Surgical Planning in Pediatric Neuroblastoma 

Neuroblastoma: Neuroblastoma is one of the most common cancers in children, accounting for 15% of pediatric cancer related deaths. This tumor originates from the symphatic nervous system, and is often located in the abdomen. Treatment of neuroblastoma includes surgical resection of the tumor, but complete resection of the tumor is often challenging.

Surgical planning in Neuroblastoma: Surgical procedures can be complicated due to the neuroblastoma often being in proximity or even encasing organs and vessels in the affected area. These structures can include abdominal organs such as kidneys, liver, pancreas and spleen or big abdominal vessels such as the aorta and renal veins. During surgical planning it is essential to have a clear understanding of the neuroblastoma in relation to the relevant anatomy. Currently, magnetic resonance imaging (MRI) is used as pre-operative imaging. Studying 3D models of the tumor and relevant structures guides surgeons in the pre-operative understanding of this complex situation, as has been shown in other pediatric tumors (Wellens et al. 2019).




Segmentation of neuroblastoma: The current clinical practice of manual or semi-automatic segmentation of the neuroblastoma and other relevant anatomical structures is time consuming and user dependent. Automating the segmentation process can make the use of 3D models in pre-operative planning of neuroblastoma patients more reliable, applicable and accessible.

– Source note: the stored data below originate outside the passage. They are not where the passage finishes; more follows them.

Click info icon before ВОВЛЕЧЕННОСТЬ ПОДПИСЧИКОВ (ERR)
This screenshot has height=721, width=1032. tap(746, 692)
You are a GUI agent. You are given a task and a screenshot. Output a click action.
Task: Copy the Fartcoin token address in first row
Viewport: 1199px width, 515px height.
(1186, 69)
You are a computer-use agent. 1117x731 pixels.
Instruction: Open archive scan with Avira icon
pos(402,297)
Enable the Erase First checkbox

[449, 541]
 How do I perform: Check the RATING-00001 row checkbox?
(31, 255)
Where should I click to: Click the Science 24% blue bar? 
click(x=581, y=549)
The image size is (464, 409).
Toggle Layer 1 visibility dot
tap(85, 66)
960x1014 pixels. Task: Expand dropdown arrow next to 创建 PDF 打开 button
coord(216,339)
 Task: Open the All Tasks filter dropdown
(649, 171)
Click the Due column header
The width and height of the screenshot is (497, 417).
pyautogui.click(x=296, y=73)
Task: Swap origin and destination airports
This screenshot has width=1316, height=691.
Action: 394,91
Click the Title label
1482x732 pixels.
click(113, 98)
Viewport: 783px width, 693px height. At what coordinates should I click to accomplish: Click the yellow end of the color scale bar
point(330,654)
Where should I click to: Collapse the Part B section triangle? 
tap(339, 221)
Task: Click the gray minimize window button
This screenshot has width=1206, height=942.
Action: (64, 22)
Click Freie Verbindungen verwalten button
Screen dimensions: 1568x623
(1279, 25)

Automation of neuroblastoma segmentation is a complex task for the following reasons:

  • Pediatric oncology is rare, so datasets are limited in size.
  • Although each child receives multiple scans throughout the treatment process, chemotherapy can have a drastic impact on the size, structure, and appearance of the tumor. Including scans obtained throughout different stages of treatment can create larger and more complicated datasets, but the effect on the pre-operative segmentation is unknown.
  • Due to the wide varieties in location, shape and size of the tumor and (possible) involvement of anatomical structures, differentiation between tumor and other anatomical structures is often complex.
  • To have a complete overview of the relevant anatomy, multiple MRI sequences obtained with different parameters (e.g. T1-weighted pre- and post contrast, T2-weighted, and diffusion-weighted) are studied in surgical planning, leading to the hypothesis that multi-parametric segmentation can improve the  segmentation of the complete set of anatomical structures.  To add to this, some tumors are better visible on T1-weighted imaging and others on T2-weighted imaging. 
  • The exact borders of the neuroblastoma can often be challenging to see.



The SPPIN challenge: The aim of this challenge is to create a segmentation tool for surgical planning in neuroblastoma patients.. Since each MRI sequence can provide other structural information, this challenge provides unregistered, multi-parametric MRI data.  We encourage teams to explore the possibilities of the multi-parametric data to obtain the best segmentation results in this complex challenge. The neuroblastoma segmentation is fully supervised, with labels for every patient in the dataset.